Published February 21, 2018 at 10:00 a.m.

click to enlarge Van Ness House postcard, June 4, 1907
  • Van Ness House postcard, June 4, 1907

Pinned to the wall above my computer desk is an old picture postcard given to me by a friend. It features a photo of the four-story Van Ness House, an ornate hotel that once sat on the southwest corner of St. Paul and Main streets in downtown Burlington, the current site of a TD Bank branch.

A Google search reveals that the Van Ness opened for business in 1870. It was considered a "world-class hotel" and played host to at least three U.S. presidents — McKinley, Teddy Roosevelt and Taft. On May 24, 1951, it burned to the ground.

My postcard was sent from a mother, presumably visiting Burlington on some mission, to her family back in Rutland. Her typically Vermonter message is nothing short of a pithy masterpiece, a mere four words in length and worthy of the Zen poets of classical Japan: "Here all O.K., Ma." The postmark is dated June 4, 1907.

All of that I found interesting, but what riveted my attention — and explains why I've kept the postcard in a prominent position — is the image in the foreground of the photo. On the northeast corner beside City Hall Park, two horse-drawn buggies sit at the curb, one behind the other, their drivers at the ready. These two men, I've no doubt, were hackies — my cabbie brethren from another century.

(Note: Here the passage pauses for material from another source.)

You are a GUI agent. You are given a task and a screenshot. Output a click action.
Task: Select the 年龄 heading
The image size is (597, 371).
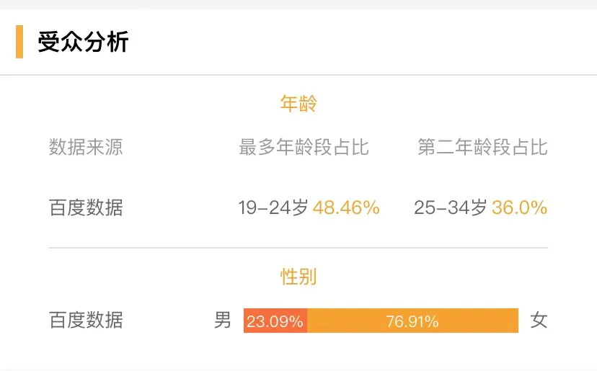299,104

Now, 111 years later, that same location remains a cabstand.

I began driving a cab in Burlington in 1981, working for Benways — one of the town's three taxi fleets, along with Yellow and Bushey's — before going independent within a year. When I started my own service, the city had only five other indie cabdrivers. Five of us worked nearly exclusively out of the airport.

I think back on those days as a libertarian paradise: Beyond a cab license and insurance requirement, there were no regulations on how we did business. We simply lined up at the curb outside the terminal's main door and did our thing.

Our quintet occasionally bickered, particularly on the slower days, but things rarely reached the level of serious disagreement. Basically, we self-governed, working together and never undercutting the price quote of the guy in front of us.

In the early '80s, the Venezuelan economy was booming owing to the country's vast oil reserves in a time of embargoes and shortages. For some reason (the climatic contrast?), the Venezuelan upper crust appeared to relish skiing and vacationing in Vermont. They would fly into the Burlington airport, often with extended families in tow, and we cabbies would drive them on lucrative fares to the various ski areas. At the time, I composed a ditty that the other guys enjoyed and would beg me to sing:

Hello, wealthy Venezuelans.

Won't you take my gringo taxi?

No, don't rent a car or bus it.

That would be grody to the maxi.

Yes, those were good times to be a cabdriver, back when "über" still meant "denoting an outstanding example of a particular kind of person or thing" rather than "a relentless taxi-crushing leviathan."

As I said, for quite a few years only the five of us regularly worked at the airport. The sixth independent cabbie was an older guy who rarely joined us on the queue. He was a tall, stately, white-haired gentleman named Reggie Snow. While the rest of us were in our twenties, thirties or forties, Reggie must have been close to 60 — a man of the World War II generation.

Reggie worked the City Hall Park cabstand driving local folks (and probably few Venezuelans). His company was called Shamrock Taxi, and a green four-leaf clover logo appeared on his cab's two front doors. I know nothing of his biography — whether he was a lifer or took up hacking after another career. In any event, he was a quiet, self-contained Vermonter, not exactly garrulous, and I recall no substantive conversations with him.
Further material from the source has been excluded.